Alors qu’il était en perte de vitesse ces deux dernières années, le secteur de l’emploi à domicile a, selon les données publiées par l’Agence centrale des organismes de sécurité sociale (Acoss), repris de la croissance au cours du premier trimestre 2016.

Une augmentation de la masse salariale …

En effet, si on exclue la garde d’enfant qui a vu sa part prendre 2,2 %, la masse salariale nette de l’emploi du secteur a augmenté de 0,8 % du fait de la hausse du nombre d’heures déclarées (+ 0,3 %) et des salaires (+ 0,5 %). Le volume horaire des assistantes maternelles a pour sa part pris 0,6 % de croissance au cours de ce premier trimestre.

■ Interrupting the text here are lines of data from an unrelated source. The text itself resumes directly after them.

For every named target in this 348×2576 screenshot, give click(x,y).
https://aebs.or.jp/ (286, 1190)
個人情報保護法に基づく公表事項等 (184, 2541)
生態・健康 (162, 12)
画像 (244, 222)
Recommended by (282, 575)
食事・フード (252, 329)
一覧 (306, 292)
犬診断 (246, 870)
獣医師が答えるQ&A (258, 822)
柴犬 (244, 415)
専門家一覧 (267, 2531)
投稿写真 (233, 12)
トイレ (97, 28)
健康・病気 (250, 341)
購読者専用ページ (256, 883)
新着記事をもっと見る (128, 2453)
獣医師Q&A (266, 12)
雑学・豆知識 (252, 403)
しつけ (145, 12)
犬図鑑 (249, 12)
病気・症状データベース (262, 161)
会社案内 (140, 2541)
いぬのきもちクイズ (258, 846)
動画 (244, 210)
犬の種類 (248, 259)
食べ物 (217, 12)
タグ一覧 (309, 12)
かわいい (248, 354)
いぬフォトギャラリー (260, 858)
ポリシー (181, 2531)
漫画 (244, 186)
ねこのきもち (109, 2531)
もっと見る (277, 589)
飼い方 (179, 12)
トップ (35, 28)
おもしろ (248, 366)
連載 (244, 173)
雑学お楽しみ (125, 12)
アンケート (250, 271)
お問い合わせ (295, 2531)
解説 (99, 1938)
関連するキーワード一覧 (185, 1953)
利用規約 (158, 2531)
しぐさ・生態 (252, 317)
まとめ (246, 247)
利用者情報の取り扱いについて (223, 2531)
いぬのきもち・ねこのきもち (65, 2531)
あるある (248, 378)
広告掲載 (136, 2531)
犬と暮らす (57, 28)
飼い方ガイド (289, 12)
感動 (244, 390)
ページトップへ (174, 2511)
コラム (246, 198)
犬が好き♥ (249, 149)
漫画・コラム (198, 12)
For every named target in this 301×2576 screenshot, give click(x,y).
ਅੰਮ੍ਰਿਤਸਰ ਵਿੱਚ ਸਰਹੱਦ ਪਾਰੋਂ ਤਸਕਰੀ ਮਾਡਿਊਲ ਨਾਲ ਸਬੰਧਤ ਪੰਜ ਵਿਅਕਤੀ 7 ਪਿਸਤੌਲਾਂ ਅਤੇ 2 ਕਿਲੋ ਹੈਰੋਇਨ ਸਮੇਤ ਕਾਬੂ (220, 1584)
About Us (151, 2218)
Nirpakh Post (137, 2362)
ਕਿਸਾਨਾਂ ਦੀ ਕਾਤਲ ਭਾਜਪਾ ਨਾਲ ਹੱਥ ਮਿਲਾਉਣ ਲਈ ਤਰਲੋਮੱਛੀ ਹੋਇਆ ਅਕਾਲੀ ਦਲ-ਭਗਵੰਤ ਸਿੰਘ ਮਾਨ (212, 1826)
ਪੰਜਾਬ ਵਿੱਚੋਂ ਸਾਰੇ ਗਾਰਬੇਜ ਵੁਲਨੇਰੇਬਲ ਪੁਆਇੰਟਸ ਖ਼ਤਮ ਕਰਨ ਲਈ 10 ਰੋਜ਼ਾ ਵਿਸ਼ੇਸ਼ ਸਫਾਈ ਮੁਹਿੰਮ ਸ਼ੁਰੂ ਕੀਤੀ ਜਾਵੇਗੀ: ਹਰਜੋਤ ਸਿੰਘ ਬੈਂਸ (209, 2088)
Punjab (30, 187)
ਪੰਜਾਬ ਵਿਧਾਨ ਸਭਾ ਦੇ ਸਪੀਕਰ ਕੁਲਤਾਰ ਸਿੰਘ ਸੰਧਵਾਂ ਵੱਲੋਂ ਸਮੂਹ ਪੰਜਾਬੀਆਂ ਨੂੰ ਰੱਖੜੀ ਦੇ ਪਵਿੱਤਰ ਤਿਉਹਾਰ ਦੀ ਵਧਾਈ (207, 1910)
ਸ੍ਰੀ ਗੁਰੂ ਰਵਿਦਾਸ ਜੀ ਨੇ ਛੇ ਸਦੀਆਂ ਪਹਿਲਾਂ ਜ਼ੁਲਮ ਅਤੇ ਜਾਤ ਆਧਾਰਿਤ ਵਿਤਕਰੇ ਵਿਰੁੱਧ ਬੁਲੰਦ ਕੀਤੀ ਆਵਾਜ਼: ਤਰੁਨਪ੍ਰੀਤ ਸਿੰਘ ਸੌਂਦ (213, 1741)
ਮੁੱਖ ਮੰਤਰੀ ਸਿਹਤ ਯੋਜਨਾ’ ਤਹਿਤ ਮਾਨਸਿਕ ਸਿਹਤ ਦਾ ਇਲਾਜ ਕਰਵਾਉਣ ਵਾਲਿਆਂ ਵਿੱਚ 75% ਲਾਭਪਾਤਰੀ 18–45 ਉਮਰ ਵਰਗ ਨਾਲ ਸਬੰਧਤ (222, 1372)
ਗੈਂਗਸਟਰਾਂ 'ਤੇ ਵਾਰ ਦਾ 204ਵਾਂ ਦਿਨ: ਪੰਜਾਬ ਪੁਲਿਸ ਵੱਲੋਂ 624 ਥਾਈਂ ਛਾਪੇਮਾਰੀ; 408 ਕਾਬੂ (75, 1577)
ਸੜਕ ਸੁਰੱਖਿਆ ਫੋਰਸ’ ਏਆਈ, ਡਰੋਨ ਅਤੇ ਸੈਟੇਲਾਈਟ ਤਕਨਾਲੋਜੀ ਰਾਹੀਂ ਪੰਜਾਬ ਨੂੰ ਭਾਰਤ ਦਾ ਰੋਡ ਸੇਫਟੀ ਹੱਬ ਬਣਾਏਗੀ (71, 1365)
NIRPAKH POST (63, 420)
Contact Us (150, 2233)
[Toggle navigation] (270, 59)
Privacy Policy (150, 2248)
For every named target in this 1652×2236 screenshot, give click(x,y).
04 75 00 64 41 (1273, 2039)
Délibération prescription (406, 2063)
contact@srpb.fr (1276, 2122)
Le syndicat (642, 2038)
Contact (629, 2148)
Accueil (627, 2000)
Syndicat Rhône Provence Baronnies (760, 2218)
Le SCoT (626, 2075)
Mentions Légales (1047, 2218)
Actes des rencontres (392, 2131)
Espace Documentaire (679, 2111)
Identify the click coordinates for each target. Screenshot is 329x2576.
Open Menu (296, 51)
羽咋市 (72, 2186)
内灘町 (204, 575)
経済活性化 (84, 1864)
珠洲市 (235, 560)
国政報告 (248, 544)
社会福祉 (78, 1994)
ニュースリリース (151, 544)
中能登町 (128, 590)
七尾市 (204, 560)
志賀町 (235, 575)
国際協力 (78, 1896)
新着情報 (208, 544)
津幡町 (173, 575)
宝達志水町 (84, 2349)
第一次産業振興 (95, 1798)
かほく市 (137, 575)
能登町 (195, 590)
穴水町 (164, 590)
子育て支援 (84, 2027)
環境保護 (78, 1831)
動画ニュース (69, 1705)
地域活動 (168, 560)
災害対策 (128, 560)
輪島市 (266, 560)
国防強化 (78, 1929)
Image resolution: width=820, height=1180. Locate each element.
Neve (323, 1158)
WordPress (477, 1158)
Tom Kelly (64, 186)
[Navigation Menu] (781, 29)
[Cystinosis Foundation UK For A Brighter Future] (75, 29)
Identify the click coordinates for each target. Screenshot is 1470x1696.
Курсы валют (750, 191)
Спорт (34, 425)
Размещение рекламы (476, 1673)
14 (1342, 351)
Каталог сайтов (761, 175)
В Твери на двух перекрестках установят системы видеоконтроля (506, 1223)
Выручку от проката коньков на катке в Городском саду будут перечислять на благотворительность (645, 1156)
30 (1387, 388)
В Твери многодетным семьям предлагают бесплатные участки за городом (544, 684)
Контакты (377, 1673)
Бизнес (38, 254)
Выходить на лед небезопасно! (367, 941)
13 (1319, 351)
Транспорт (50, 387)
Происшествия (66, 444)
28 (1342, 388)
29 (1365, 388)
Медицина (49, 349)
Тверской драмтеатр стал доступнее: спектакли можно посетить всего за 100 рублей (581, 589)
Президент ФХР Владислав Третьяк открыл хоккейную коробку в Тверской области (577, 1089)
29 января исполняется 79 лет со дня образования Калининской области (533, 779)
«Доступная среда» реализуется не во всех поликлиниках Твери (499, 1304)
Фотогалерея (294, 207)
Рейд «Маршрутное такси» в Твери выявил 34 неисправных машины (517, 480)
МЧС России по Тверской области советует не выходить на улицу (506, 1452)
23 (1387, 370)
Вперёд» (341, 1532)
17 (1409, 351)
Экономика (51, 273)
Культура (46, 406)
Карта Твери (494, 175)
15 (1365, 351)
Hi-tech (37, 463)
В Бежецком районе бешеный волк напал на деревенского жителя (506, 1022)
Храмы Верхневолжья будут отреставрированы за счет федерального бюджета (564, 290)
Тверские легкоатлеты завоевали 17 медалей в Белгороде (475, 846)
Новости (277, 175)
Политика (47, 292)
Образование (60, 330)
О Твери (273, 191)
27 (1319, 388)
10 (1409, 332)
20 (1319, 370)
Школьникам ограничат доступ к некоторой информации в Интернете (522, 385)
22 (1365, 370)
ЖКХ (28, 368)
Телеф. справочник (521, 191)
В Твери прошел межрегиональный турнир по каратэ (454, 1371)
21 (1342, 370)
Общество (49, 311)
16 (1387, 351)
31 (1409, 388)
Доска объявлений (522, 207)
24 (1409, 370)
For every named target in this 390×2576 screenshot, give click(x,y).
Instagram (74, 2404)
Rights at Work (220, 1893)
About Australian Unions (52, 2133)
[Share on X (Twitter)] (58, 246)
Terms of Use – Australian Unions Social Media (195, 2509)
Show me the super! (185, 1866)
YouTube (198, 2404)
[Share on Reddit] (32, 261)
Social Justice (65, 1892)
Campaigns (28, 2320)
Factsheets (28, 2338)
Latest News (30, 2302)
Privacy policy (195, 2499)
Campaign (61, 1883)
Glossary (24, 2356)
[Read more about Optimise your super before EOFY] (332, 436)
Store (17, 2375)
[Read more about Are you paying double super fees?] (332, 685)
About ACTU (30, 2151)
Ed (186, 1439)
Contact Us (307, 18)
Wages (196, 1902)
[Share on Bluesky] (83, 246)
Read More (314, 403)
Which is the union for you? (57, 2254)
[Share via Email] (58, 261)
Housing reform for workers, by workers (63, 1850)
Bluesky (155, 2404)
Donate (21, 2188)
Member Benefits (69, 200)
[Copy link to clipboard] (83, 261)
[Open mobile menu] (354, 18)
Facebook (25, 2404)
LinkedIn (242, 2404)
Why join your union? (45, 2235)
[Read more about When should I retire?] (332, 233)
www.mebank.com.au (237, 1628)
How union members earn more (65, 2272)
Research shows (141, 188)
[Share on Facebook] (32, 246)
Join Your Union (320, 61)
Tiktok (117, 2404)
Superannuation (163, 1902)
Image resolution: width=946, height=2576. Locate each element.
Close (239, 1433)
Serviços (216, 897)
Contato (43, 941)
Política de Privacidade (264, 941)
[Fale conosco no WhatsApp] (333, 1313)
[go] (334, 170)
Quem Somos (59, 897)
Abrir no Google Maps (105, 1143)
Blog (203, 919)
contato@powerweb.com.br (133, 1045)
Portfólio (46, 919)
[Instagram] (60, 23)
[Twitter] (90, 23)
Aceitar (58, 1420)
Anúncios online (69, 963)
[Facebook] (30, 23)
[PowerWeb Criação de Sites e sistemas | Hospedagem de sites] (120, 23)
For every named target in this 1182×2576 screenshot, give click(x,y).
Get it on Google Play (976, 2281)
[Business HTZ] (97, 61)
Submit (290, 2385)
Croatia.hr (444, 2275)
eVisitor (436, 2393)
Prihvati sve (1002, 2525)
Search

On estime à 2,8 millions le nombres de particuliers-employeurs avec 1,93 millions de particuliers employant une personne à leur domicile et 880 000 ayant recours à une assistante maternelle (soit une évolution de + 0,7% sur un an).

… permise par une déduction forfaitaire des cotisations patronales

Cette reprise de croissance semble être le résultat d’une décision, prise par le gouvernement à la fin de l’année 2015, consistant à faire passer la déduction forfaitaire des cotisations patronales de 75 centimes à 2 euros par heure déclarée (faisant ainsi économiser environ 200 euros par mois les employeurs d’un salarié au SMIC à temps plein).

Il y a en effet eu près de 1 700 emplois à temps plein en plus au cours de ce trimestre, ce qui a sans doute contribué à relancer l’emploi du secteur et à poursuivre la lutte contre le travail au noir.

Vers une mensualisation du crédit d’impôt ?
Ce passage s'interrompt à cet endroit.